How to have full authorization log in

hello everybody :
i have a website and due to some reasons i put the log in page in the first page so if anybody wants to see it he/she should enter user + pass and if it be correct so he/she will be entered . my log in page is a simple log in page and i have a problem with it because :
if anybody type mydomain.com => he will go to my log in page and it is OK .
but if anybody type mydomain.com/index.php => he will go to my site without any authorization ? and it is NOT ok .
can any person give me a hand ?

You need each page to check that the user is authentic, and using sessions is probably the easiest way. A very basic example…you’d stick these 3 files in your site’s document root…

.htaccess (or stick this in your vhost container in httpd.conf):


php_value auto_prepend_file /full/path/to/your/docroot/auth.php

auth.php


<?php
    session_start();

    if (!isset($_SESSION['user']) && $_SERVER['PHP_SELF'] != '/login.php') {
        header('Location: /login.php');
        exit;
    }

login.php:


<?php
    $error = '';
    if ($_SERVER['REQUEST_METHOD'] == 'POST') {

        // do your user authentication/loading here...
        // i'll pretend that if the user/pass is bad, it returns false
        $user = findValidUserByCredentials($_POST['username'], $_POST['password']);

        $error = 'Wrong username and/or password';
        if ($user !== FALSE) {
            // yay, user is authentic, stick 'em in the session and go on inside
            $_SESSION['user'] = $user;
            header('Location: /index.php');
            exit;
        }
    }
?>
<html>
<body>

<?php if (!empty($error)): ?>
<div class="error"><?php echo $error; ?></div>
<?php endif; ?>

<form action="/login.php" method="post">
<p>Username: <input type="text" name="username" /></p>
<p>Password: <input type="password" name="password" /></p>
<p><input type="submit" /></p>
</form>

</body>
</html>

The idea is to use the auto_prepend_file feature to force your PHP interpreter to automatically include 'auth.php'; at the beginning of every PHP script that’s requested from your site. auth.php will just check to see if there’s a valid user object in the session. If not, it bounces the user over to the login page, otherwise nothing happens and the requested script (index.php for instance) will get run like normal.

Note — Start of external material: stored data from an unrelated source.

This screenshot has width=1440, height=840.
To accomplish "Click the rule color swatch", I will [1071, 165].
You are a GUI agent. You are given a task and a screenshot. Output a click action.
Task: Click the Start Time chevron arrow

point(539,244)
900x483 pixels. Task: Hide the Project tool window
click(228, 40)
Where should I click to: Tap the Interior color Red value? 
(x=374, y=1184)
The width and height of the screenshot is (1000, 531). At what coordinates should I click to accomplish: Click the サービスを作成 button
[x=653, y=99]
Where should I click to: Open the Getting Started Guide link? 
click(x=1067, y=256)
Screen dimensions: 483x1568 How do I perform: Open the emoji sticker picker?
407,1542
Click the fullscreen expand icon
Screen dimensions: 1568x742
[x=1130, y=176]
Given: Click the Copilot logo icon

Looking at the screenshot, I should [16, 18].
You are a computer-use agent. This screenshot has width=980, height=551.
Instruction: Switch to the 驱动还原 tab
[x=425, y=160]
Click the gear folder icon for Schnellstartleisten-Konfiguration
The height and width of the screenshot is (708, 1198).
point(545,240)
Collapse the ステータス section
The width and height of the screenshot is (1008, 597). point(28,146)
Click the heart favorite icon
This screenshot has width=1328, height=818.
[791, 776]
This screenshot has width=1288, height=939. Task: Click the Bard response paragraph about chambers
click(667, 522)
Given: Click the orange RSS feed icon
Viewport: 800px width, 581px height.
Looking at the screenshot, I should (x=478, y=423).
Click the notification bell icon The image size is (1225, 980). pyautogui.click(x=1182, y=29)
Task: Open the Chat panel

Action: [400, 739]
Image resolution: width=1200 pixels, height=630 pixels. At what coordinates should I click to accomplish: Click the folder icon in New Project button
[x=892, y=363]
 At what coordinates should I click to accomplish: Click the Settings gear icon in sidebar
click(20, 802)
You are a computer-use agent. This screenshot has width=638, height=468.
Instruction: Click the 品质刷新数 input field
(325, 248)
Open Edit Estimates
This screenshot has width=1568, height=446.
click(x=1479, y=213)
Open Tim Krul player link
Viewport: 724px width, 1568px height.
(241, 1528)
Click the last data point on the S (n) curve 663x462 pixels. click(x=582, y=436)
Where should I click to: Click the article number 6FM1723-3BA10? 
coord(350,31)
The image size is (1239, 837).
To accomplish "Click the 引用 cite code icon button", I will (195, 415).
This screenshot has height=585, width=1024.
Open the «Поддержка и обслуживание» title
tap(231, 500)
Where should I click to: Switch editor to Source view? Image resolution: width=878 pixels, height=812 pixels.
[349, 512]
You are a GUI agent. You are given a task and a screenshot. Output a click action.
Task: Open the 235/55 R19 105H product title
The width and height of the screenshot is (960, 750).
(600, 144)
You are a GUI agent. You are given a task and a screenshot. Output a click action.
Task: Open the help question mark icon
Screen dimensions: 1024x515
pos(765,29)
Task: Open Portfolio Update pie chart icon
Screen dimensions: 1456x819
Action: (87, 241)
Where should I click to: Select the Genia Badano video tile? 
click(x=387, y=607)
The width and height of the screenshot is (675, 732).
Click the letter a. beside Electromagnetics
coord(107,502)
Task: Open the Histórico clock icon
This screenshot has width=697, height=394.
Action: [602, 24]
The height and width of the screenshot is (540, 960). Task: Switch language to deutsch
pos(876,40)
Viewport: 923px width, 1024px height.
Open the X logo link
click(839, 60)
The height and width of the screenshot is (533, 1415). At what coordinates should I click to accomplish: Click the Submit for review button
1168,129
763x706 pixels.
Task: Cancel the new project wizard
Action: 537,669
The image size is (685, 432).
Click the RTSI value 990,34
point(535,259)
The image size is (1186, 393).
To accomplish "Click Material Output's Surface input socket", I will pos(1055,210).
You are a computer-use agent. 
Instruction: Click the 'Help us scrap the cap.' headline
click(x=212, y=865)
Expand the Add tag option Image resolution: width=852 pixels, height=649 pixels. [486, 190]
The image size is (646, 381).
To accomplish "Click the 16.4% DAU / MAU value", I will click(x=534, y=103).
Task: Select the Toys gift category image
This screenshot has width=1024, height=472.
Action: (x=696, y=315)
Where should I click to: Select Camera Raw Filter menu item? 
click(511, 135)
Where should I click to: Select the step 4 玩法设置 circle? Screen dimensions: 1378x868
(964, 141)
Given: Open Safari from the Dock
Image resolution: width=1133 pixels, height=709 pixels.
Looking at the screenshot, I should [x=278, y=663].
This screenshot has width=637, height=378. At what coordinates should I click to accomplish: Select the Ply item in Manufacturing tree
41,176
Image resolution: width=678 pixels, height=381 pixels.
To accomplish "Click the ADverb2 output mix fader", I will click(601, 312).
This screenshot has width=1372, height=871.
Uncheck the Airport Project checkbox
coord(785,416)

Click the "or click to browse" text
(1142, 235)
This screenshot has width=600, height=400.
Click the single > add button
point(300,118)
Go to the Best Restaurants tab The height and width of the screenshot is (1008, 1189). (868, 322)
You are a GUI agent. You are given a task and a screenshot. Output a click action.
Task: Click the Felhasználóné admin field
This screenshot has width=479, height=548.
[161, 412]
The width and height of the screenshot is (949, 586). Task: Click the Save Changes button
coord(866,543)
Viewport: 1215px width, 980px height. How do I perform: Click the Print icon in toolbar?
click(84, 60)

Note, however, that this will not protect non-PHP resources (images, css, js, etc) from being accessed without being authenticated.

I would advise strongly against ever, EVER using the auto_prepend file setting. It is an extremely unusual move and makes code very difficult to debug for anyone that comes after you.

True, it’s a hackish convenience whose power/danger lies in it’s implicit-ness, and just like $GLOBALS it’s very easy to abuse it and turn your code into spaghetti. That being said, you can actually do some pretty neat things with auto_prepend_file and auto_append_file. I’m personally a fan of 'em, but yeah, caveat emptor…

I suppose the better way would be do rewrite all your site’s requests through a front controller, which is where you’d centralize your session management, among other things. The basic thing to understand, though, is that you have to check the session on every page request.